I have been working with him on the "leave it" command and he is responding pretty well. I started by telling him to leave it and then rewarding him with a piece of cheese. Now he will just follow the command if I catch him before he gets too close.


----------



## Beamer (Jan 29, 2007)

FancyNancy said:


> Other than being kind of disgusting, should I be worried about this?


Hahahaha, yeah, just kinda disgusting.. lol
I hate when Beamer goes for the rabbit poop... ughhh

Ryan


----------



## psvzum (Jun 11, 2009)

Loki likes to roll in interesting substances. He took a real liking to this one area of the yard. I got down on my hands and knees, spread my fingers into the grass to see what drew him to this particular area. Up come my fingers covered in brown "stuff". Either deer or rabbit poo. He smells his rolling areas an awful lot but I have yet to see him try to eat it.


----------



## ivyagogo (Sep 11, 2007)

Nancy - Gryff does this too. It is vile, but it's not uncommon. He will eat and roll in anything that stinks! Get used to lots of baths.


----------



## Eva (Jun 20, 2008)

Todd eats deer and rabbit poop whenever he gets the chance..it grosses me out but he hasn't had any health issues because of it. 
I guess that they could get parasites from animal poop but Todd's on Revolution and it should kill any worms that he may get.


----------



## Lunastar (Feb 9, 2009)

I would be careful.
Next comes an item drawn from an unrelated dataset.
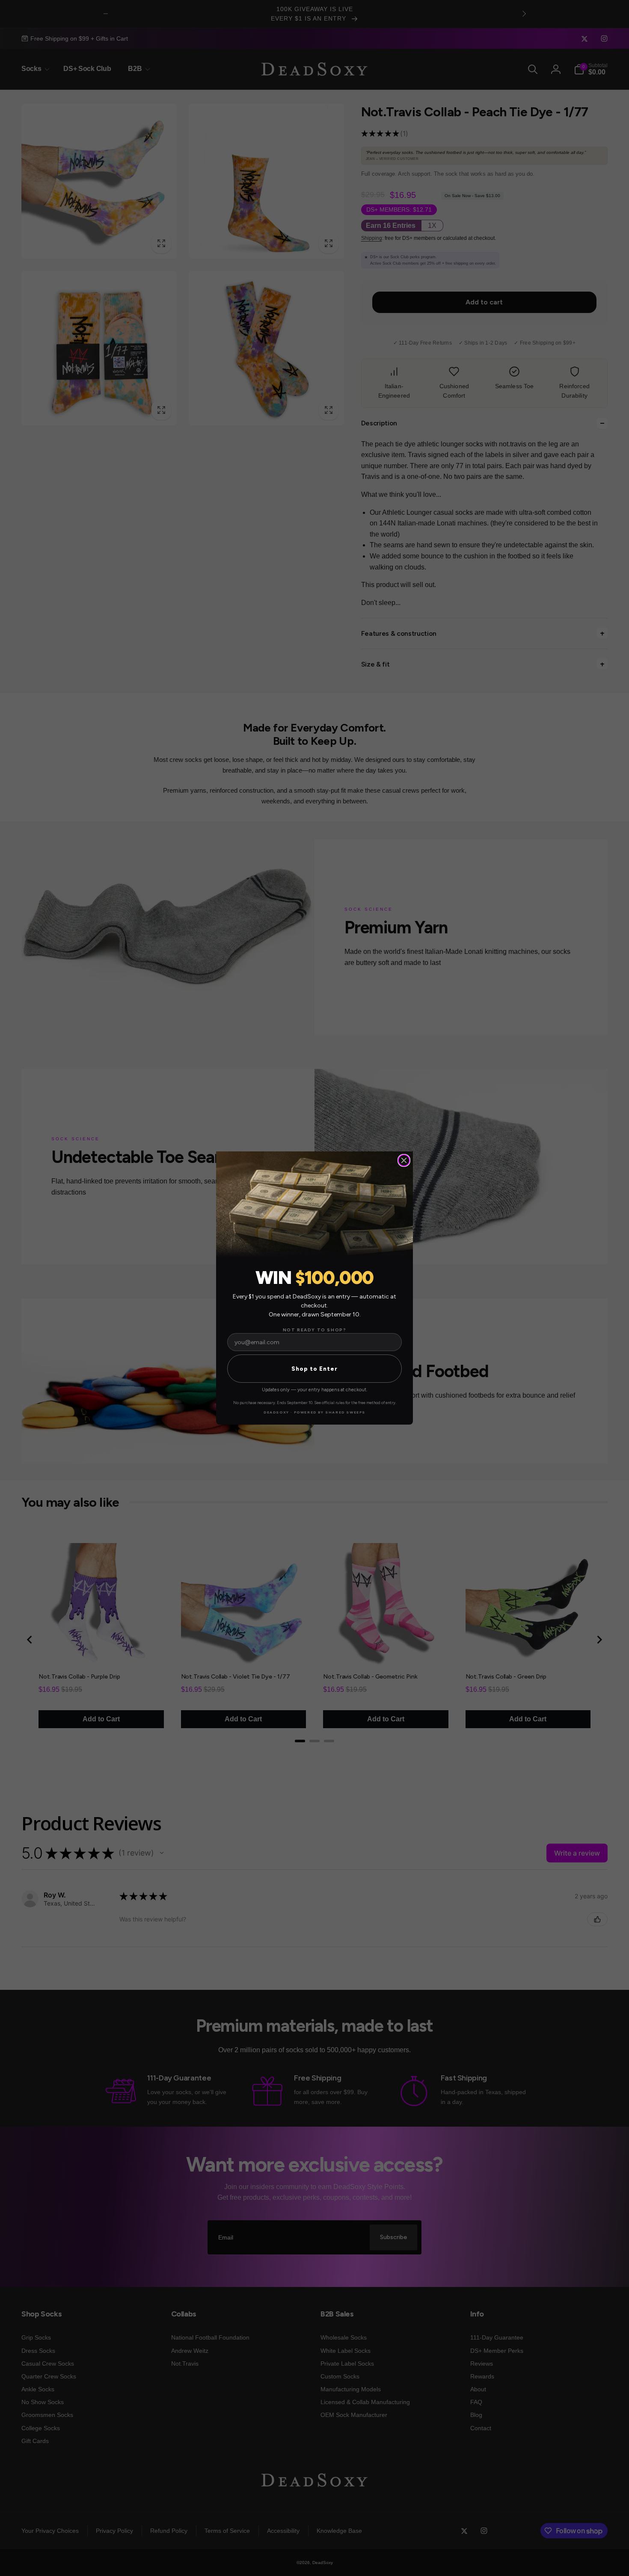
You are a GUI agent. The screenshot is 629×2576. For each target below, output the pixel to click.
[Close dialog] (403, 1160)
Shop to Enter (314, 1369)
They can get parasites such as coccidia from eating poop


----------



## HavaneseSoon (Nov 4, 2008)

What does this poop look like? I have never seen deer poop! But, I am sure Dexter has found some and eaten it.


----------



## SMARTY (Apr 19, 2007)

HavaneseSoon said:


> What does this poop look like? I have never seen deer poop! But, I am sure Dexter has found some and eaten it.


round black pellets


----------



## Laurief (Nov 7, 2006)

How lucky for you Linda that you have not seen deer poop!! When we do our poop walk on the lawn, it isnt just dog poop we pick up! My guys love it, and seem to know EXACTLY where it is the second they leave the door! We try to pick it up as quick as possible. they usually do get some, but we discourage it. 
Hi Nancy! I would try to keep Henry away from it if possible, although Lily has made it to age 6 without any problems eating it. It certainly is one of the yukkyuke: habits they have.
Laurie


----------



## FancyNancy (Oct 7, 2009)

*thank you everyone!*

Thank you all so much for participating in the deer poop thread. I hope to have less icky questions in the future. I also wish I could figure out how to get a picture to show up on my name! So complicated! Thanks all!


----------



## ivyagogo (Sep 11, 2007)

FancyNancy said:


> Thank you all so much for participating in the deer poop thread. I hope to have less icky questions in the future. I also wish I could figure out how to get a picture to show up on my name! So complicated! Thanks all!


Nancy - I'll stop by sometime this week and we'll get you a profile picture and put up some pictures of Henry. He's too cute not to share!


----------



## Nanny (May 18, 2009)

Oh my, my Benji (the black one) rolled in some fresh deer poop yesterday. I had to wrap him in a towel and straight to the tub to be bathed..I gagged the whole time. OH MY!


----------